You could say farmers have learned how to conduct a very basic cost-benefit analysis, deciding where to invest their resources for maximum returns, based on current trading patterns and prices. “That, for a small farming family from a remote upland ethnic minority, is impressive,” noted SADU senior project officer Thuy Cu Thi Le. And so is the fact that their produce still ends up in some of the finest restaurants in the country more than four years after the project has ended, without them actually having to physically travel anywhere.

It’s who you know

Of course, SADU staff were not only concerned with facilitating markets. When the project first started in 2007, assessments established that chayote leaves could fetch higher prices in the Hanoi markets than traditionally sold fruits could in local markets. Chayote also has limited vulnerability to pests, and is an excellent control against soil erosion: soils remain untouched during the three to four-year harvest period, and the broad chayote leaves protect it from sunlight and rain. Climatic conditions in the uplands also allow communities to supply regional markets during the off-season.

Instead of working directly with farmers, the need to build institutional links was emphasised – in other words, it’s not just what you know, it’s also who. Along with government extension officials, farmers from six pilot villages were mentored and accompanied to their nearest market to meet traders and find out where their produce would end up after leaving the farm gate.

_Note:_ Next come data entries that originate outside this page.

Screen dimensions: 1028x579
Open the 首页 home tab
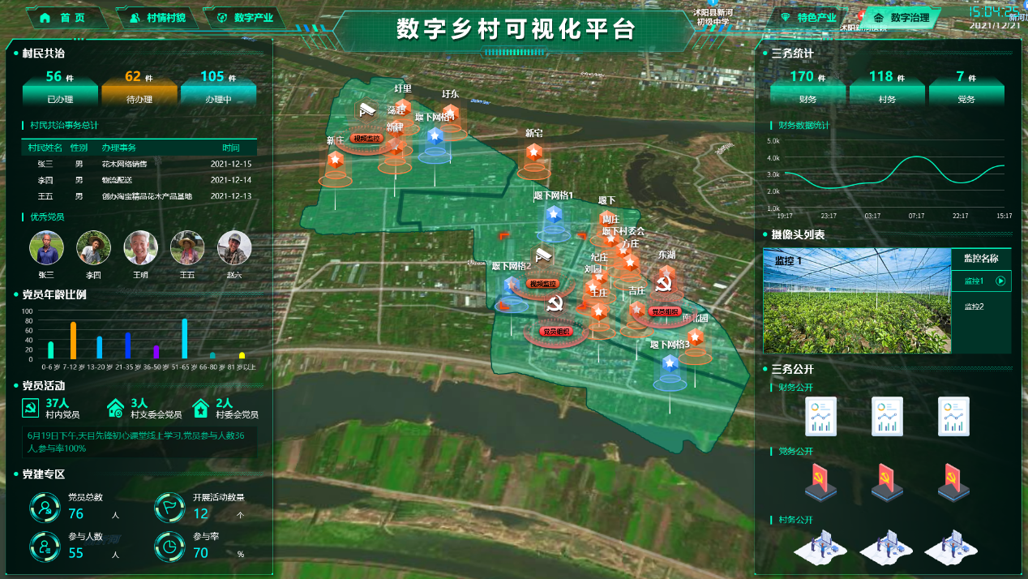[66, 18]
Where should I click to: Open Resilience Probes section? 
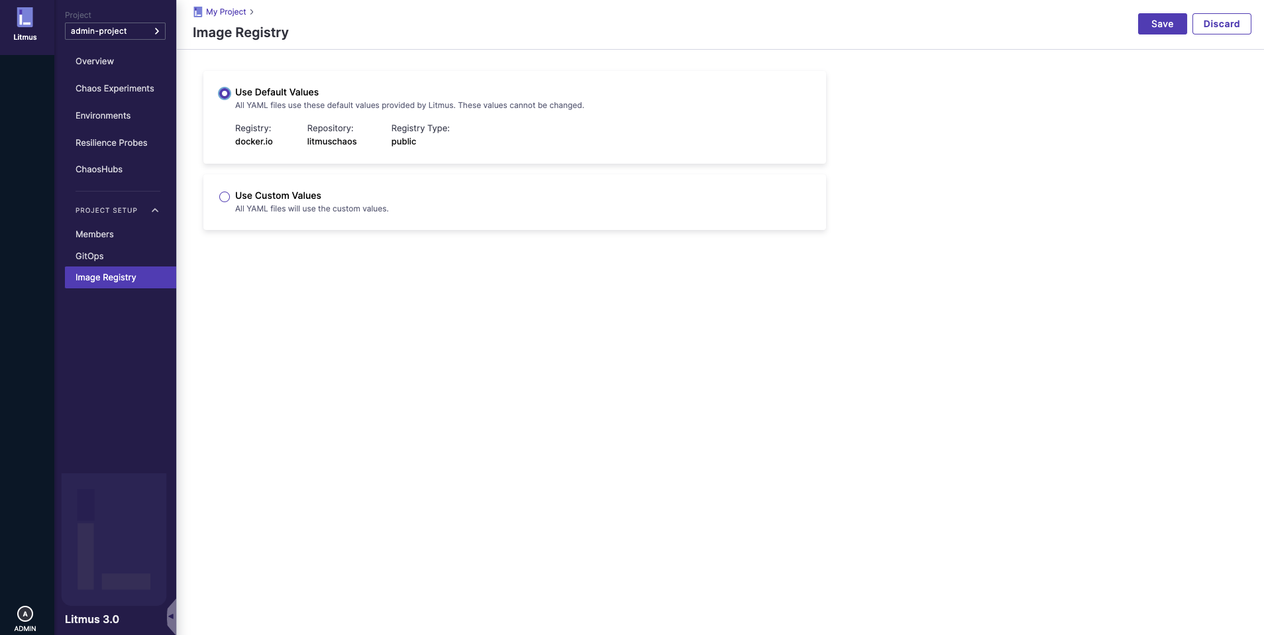[111, 143]
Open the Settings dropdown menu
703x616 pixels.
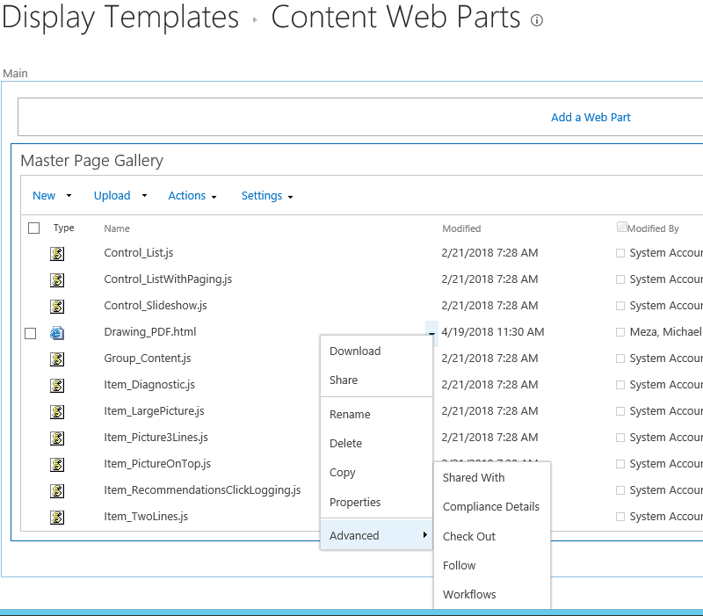click(x=267, y=196)
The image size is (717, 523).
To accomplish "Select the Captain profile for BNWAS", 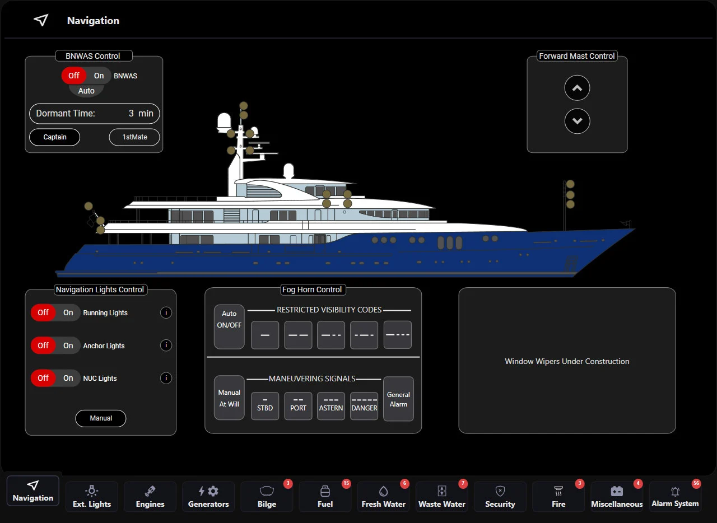I will click(x=54, y=137).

Training was provided in improved planting techniques for chayote and working relationships were established with extension workers, traders and buyers. Traders began investing in chayote growing communes, providing pick-ups by motorbike or truck and advising which fertilisers to apply and how to bundle chayote. Farmers invested in improving the quality of their produce and this ready supply chain, linked to the wholesale markets like Long Bien night market in Hanoi, is still strong.

Top technology

SADU also focused on supplying cutting edge scientific technologies to farmers to boost the quality and market value of their product. Take persimmon. Unlike chayote, persimmon trees could be found almost everywhere in the upland northwestern district of Da Bac. So popular had they become, following a government-led programme to promote bitter tasting astringent persimmon production, the market was swamped.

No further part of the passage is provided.